The next step is to build the relationship between this dimension and the fact table. We can use two relationship types: fact and regular. If we choose the regular relationship type, we have to identify Line Number as the granularity attribute, and use ID_FactSales for both Dimension Columns and Measure Group Columns in the Define Relationship dialog box. Choosing the fact relationship type does not require any further properties to be set. Both relationship types are equivalent in this case. We might prefer the fact relationship type just because, when looking at the Dimension Usage tab, it immediately reminds us that we are using the fact table as a dimension.

At this point, it is clear that having a large dimension for transaction details might be time and resource consuming. The dimension process operation will take a very long time (similar if not slower than the measure group process!) and it is hard to optimize in an incremental update since there is no way to partition a dimension. If we have a few million rows in our fact table, this solution will probably work well enough. But if we have tens, hundreds, or even thousands of millions of rows in our fact table, then processing time will likely be too long to be affordable. At this point, we need to consider some alternatives that can improve processing time.

Drillthrough with ROLAP dimensions

The simplest change we can make to our dimension is on its StorageMode property. It is set to MOLAP by default, which means that all dimension data is read during dimension processing and is stored in Analysis Services' own native compressed, indexed, and optimized format; at query time, Analysis Services only uses this copy of the data. Usually, this will give us the fastest query response times we can hope to have.

As an alternative, we can try to change the StorageMode property of the Sales Order dimension to ROLAP. At this point, we'll see different behavior for both dimension processing and drillthrough queries. Processing a ROLAP dimension does not require any SQL queries to be generated to fetch data; it simply empties the Analysis Services cache. When it comes to querying, we'll see different behavior depending on the relationship type used between the measure group and the ROLAP dimension.

::::::

→ Job: List each abbreviation written entirely in capital letters that appears in the Analysis Services drillthrough text, naming each one once. The records that come next have no connection to the text.

[Entries for locating words and elements]
::::::

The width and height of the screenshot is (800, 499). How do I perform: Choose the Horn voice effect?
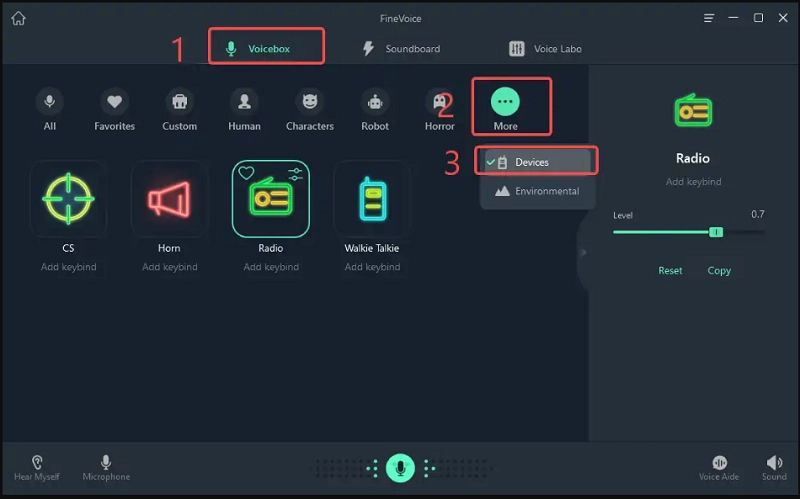click(169, 199)
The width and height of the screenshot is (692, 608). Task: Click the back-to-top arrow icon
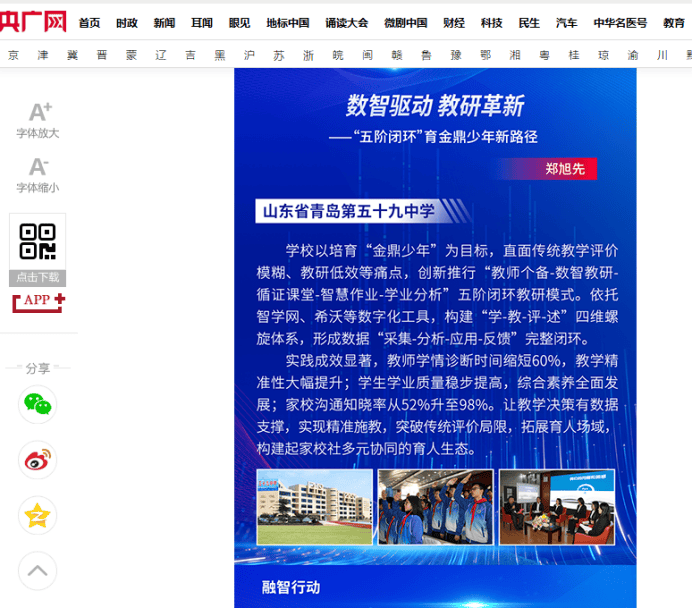click(x=38, y=571)

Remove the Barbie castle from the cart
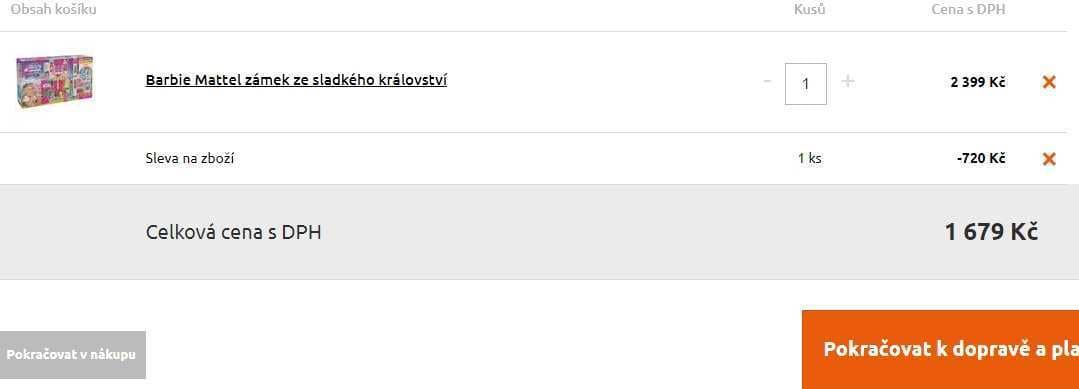pos(1049,82)
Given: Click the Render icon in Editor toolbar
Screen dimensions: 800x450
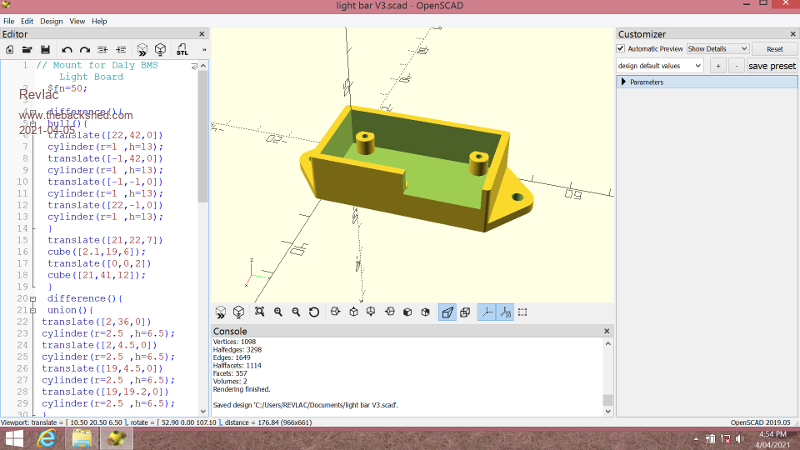Looking at the screenshot, I should [x=161, y=49].
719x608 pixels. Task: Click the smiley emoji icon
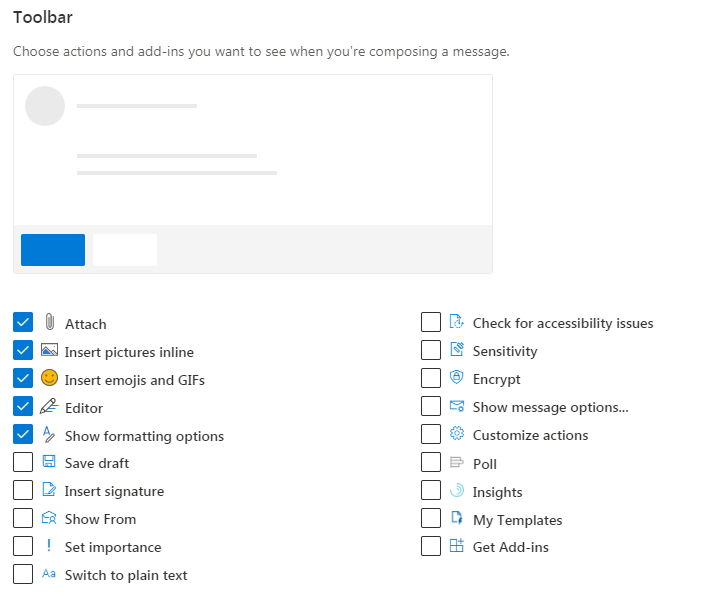pyautogui.click(x=49, y=379)
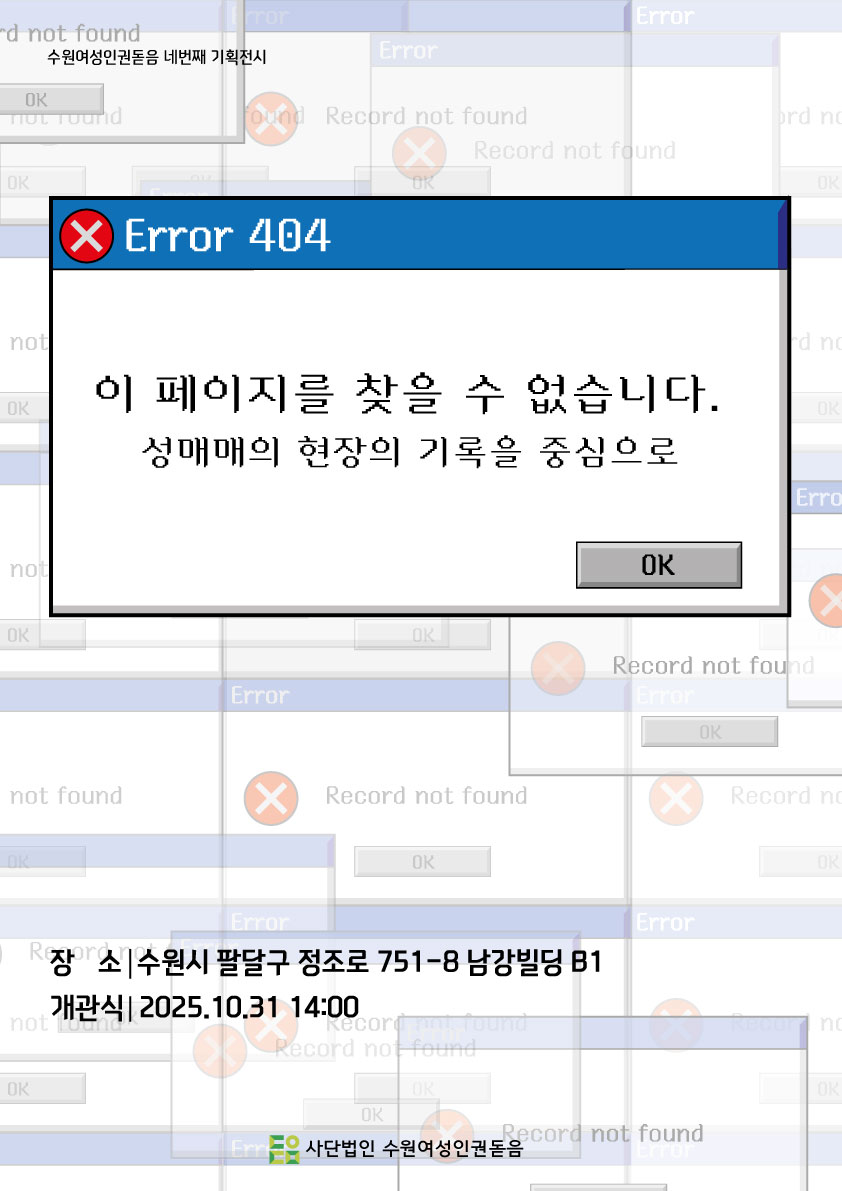This screenshot has height=1191, width=842.
Task: Click the faded Error title in the top right corner
Action: click(665, 16)
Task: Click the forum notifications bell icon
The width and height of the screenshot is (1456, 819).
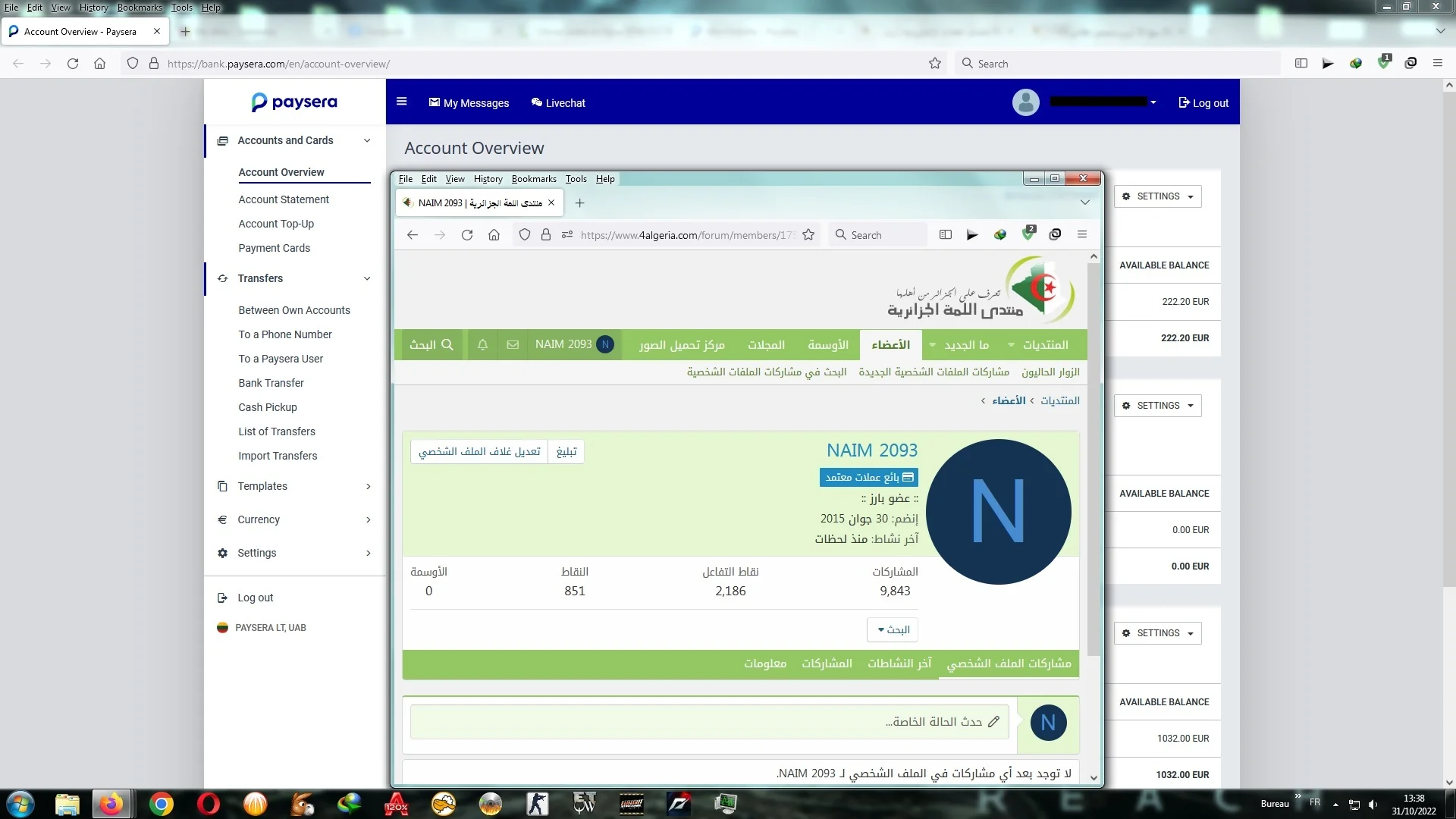Action: 482,345
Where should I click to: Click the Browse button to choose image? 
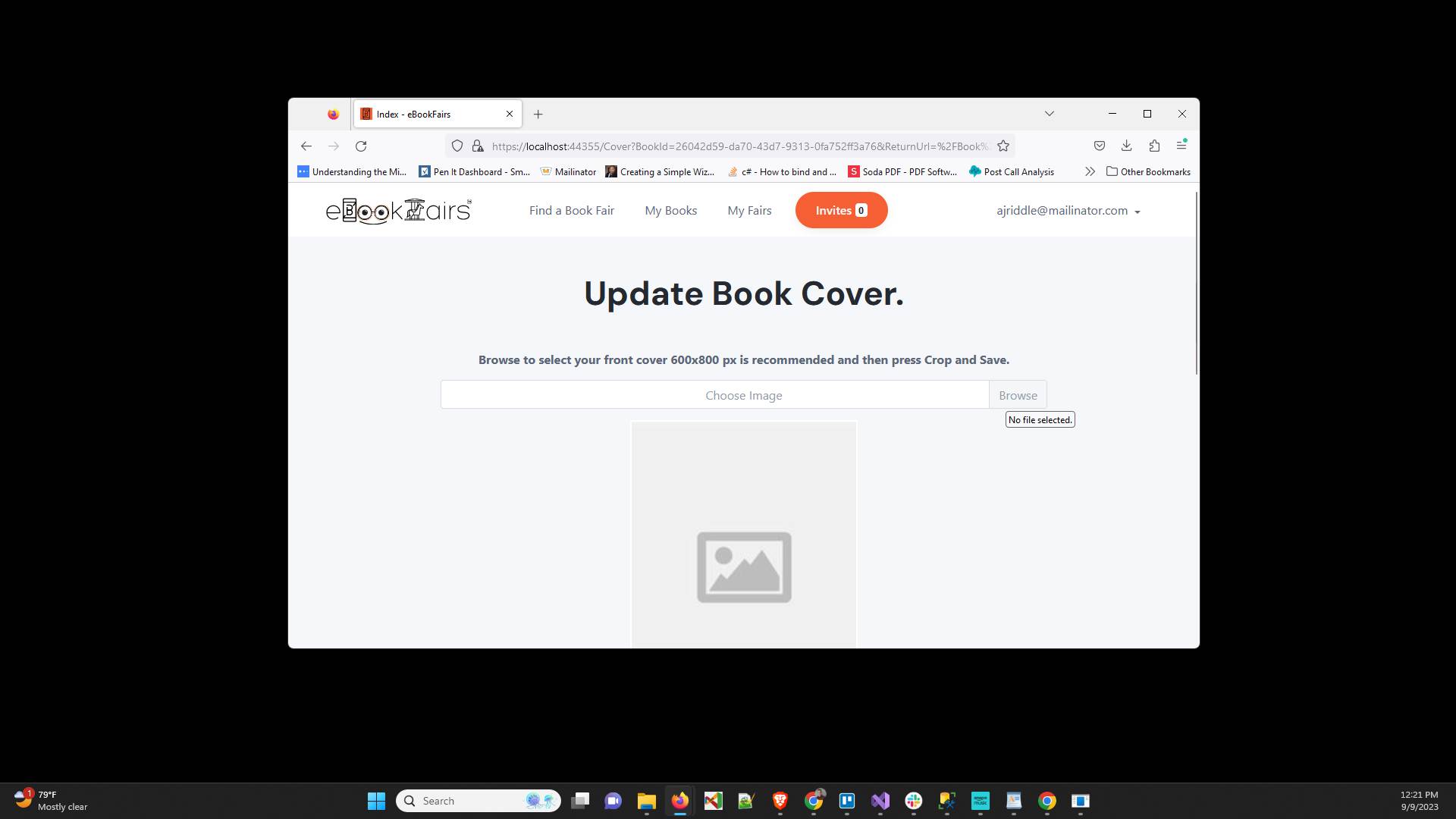[x=1018, y=394]
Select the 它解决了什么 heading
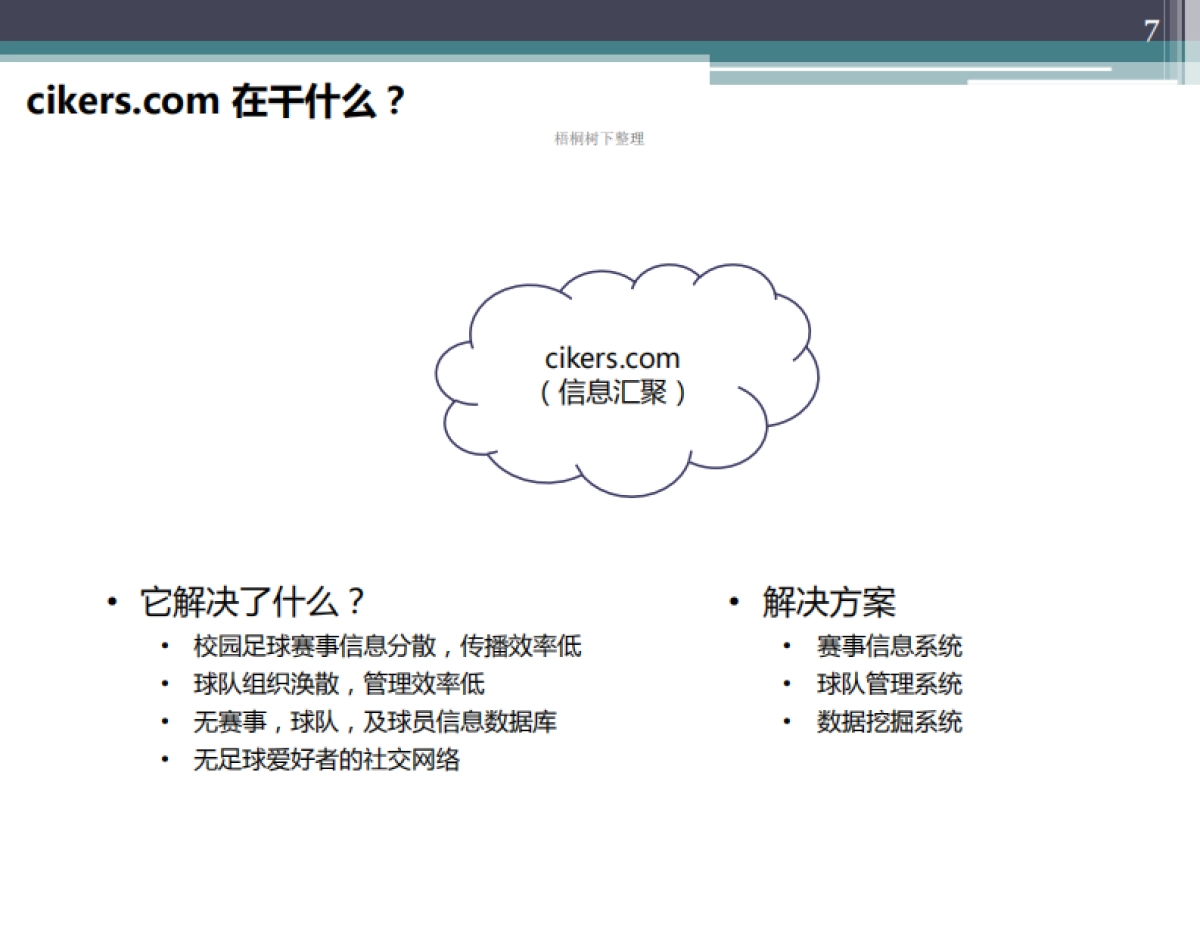 coord(250,603)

::::::

→ The response: MOLAP, ROLAP, SQL